The review summarised the opinions of 469 people and offered 34 recommendations which were accepted by Cricket Australia, suggesting Australian cricket had “lost its balance… and has stumbled badly”.
Eight recommendations were not implemented by CA.
“The reputation of the game of cricket, as played by men, has been tainted. Women’s cricket remains unaffected,” the report said.
“Some of cricket’s challenges are due to structural problems (accumulations of power in too few hands). Some are the unintended effects of good intentions without ethical restraint. In such cases, there is no need for blame or punishment. What is needed is principled leadership and the acceptance of responsibility.”
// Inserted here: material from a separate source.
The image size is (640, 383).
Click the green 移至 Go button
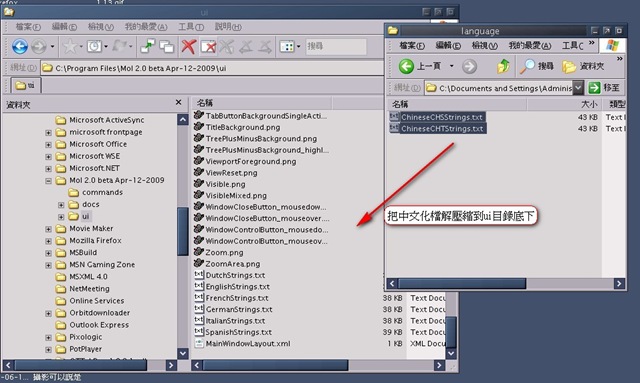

“The evidence suggests that Newlands was not an aberration – a cultural ‘outlier’. Rather, it is an extreme example of a latent tendency growing out of the prevailing culture of men’s cricket in Australia – especially (but not exclusively) at the elite level,” the report said.
“As it happens, this fits with the opinions of keen observers of Australian cricket who report, with considerable regret (and perhaps the benefit of hindsight), that the events in Newlands were ‘disappointing but not surprising’.”
The report also suggested that Cricket Australia was an organisation where people struggled to say no to those in positions of power.
Using the ball-tampering incident as evidence a senior administrator said “(Bancroft) should have said no, but he had no foundation on which to say no whatsoever.”
A notable accepted recommendation by CA was for individual awards such as the Allan Border Medal to take into account players’ on-field behaviour, as well as performance.
“Over recent years, David Warner and Steve Smith have attracted the highest number of Code of Conduct breaches for international matches. However in the last two years, both men have been honoured – suggesting poor behaviour is not considered to be linked to the concept of poor performance.”